With the release of Spark 2.2.0, they've touted the initial release of the cost based optimizer. This article explains what is included and how it's likely to affect you.
The release notes contain the following highlights for the cost based optimizer:
- SPARK-17075 SPARK-17076 SPARK-19020 SPARK-17077 SPARK-19350: Cardinality estimation for filter, join, aggregate, project and limit/sample operators
- SPARK-17080: Cost-based join re-ordering
- SPARK-17626: TPC-DS performance improvements using star-schema heuristics
We'll go into what each of these mean and how they depend on eachother but an important thing to note is that all of
these changes require
spark.sql.cbo.enabled=true to be able to take effect.
Also keep in mind that these are specific improvements to the query optimizer, this means that you're not likely to see changes to the execution time of your plans if you have already hand optimized them and in fact, turning on CBO may change the behavior in ways you don't expect so it's worth carefully testing in these cases.
But, for code where users are writing arbitrary queries, or in which you data is not known beforehand, the optimizer may now be able to generate more efficient execution plans.
If you're looking for a quick primer on how the query optimization in general works, check out my guide on the Spark SQL Query Planner and Optimizer.
The cost based optimizations appear to depend primarily on the ColumnStat class (not to be confused with ColumnStats which is for execution of in-memory columnar stuff, not planning) which contains details about the data contained within a single column across the entire dataset. This is generally just min, max, cardinality, null count, total row count but it can optionally be overriden for other column types to contain different information.
It's important to note that even with the CBO changes, this stuff is pretty much only generated if you use ANALYZE COLUMN and manually generate stats or pull it in from a Hive metastore.
Until now, operations would all only estimate sizeInBytes, so if you performed a projection, the new column would not have cardinality, or min/max estimates, just size in bytes.
Also, before the CBO changes, the ColumnStat objects weren't really used anywhere with the exception of what appears to be one small optimization on pushing LIMITs into a join so these changes represent an attempt to improve the generation of the ColumnStat objects as well as actually making use of their rich data.

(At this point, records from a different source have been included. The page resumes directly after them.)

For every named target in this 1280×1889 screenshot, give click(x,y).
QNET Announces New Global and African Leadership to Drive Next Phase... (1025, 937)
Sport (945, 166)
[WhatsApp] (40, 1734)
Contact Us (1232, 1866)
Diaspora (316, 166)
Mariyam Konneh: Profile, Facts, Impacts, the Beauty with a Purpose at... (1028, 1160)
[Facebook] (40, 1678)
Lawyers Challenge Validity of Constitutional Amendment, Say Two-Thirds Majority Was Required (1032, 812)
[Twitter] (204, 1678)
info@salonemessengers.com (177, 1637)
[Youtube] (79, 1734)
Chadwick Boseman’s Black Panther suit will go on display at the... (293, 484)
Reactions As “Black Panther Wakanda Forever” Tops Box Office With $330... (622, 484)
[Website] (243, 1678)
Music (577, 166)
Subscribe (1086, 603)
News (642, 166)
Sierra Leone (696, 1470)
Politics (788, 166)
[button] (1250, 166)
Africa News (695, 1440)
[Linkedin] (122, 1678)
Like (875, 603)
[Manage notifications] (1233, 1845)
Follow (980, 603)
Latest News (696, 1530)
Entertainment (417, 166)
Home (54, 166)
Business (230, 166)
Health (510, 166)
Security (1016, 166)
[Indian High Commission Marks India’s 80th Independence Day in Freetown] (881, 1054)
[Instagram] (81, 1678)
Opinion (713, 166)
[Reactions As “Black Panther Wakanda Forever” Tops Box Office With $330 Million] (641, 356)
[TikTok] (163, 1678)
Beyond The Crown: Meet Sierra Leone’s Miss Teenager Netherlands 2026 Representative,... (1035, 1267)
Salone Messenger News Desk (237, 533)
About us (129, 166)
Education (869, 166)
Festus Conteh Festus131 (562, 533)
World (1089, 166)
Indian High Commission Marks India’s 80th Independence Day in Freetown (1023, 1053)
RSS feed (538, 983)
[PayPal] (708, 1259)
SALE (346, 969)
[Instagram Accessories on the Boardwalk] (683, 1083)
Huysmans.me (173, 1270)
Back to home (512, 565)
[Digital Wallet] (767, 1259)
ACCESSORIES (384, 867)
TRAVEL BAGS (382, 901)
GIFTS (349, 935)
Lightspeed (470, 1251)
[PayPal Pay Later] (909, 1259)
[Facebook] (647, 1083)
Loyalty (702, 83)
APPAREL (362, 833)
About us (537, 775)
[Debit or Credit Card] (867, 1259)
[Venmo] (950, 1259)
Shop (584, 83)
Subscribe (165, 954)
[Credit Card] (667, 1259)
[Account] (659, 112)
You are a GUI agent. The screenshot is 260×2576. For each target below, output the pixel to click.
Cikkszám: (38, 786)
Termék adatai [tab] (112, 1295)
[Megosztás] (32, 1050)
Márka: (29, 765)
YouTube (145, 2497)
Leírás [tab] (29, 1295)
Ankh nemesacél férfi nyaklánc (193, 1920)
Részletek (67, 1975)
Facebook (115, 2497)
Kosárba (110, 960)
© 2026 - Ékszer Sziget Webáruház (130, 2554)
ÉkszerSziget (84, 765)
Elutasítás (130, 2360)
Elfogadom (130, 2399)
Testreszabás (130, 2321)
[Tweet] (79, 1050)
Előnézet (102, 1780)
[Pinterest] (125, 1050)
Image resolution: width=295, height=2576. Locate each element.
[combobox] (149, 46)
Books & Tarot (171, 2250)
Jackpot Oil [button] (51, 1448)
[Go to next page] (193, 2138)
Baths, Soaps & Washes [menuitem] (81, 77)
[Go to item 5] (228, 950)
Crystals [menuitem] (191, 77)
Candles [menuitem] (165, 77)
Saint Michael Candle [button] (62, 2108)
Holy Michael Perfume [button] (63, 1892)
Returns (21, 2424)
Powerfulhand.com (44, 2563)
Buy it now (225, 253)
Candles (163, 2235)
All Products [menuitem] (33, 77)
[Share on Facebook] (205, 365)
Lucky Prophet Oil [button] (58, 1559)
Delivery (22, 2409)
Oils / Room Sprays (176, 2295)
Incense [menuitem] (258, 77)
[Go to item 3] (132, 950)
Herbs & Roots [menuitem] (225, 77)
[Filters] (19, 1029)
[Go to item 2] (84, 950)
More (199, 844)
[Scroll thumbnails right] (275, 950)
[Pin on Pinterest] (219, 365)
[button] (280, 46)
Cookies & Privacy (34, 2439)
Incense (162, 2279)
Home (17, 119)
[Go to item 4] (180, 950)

This is probably the bulkiest and widest reaching change of the cost-based optimizations in Spark 2.2.0. It adds a set of estimators which, when the CBO flag is enabled, will try to create more rich ColumnStat objects for each of the columns in your tables schema. All of the estimates appear to be relatively conservative in manner, so they tend to either give estimates that are guaranteed (eg. this table will definitely have no rows because the filter is beyond the max) or will not change the execution (eg. this table will have 100% of the rows of the previous table because I can't tell if anything will be filtered).
This differs from what the existing setup does with ColumnStat objects because now it's generating more than sizeInBytes and number of rows but also cardinality and, in some cases, min/max.
A rough summary of the supported operations and behaviors are:
- Filter: Conservative guarantees of table contents relative to the child table's statistics.
- Join: Use cardinality of join columns to determine conservatively how many rows will be output from the join.
- Aggregate: Use child table's column cardinality to estimate the output size/cardinality of the aggregate table for keys and aggregate columns.
- Project: Generates a new ColumnStats object based on the columns it was derived from and adds it to the set. Pretty naive.
- Limit/Sample: This actually falls back to the existing code which can intelligently estimate size in bytes and number of rows.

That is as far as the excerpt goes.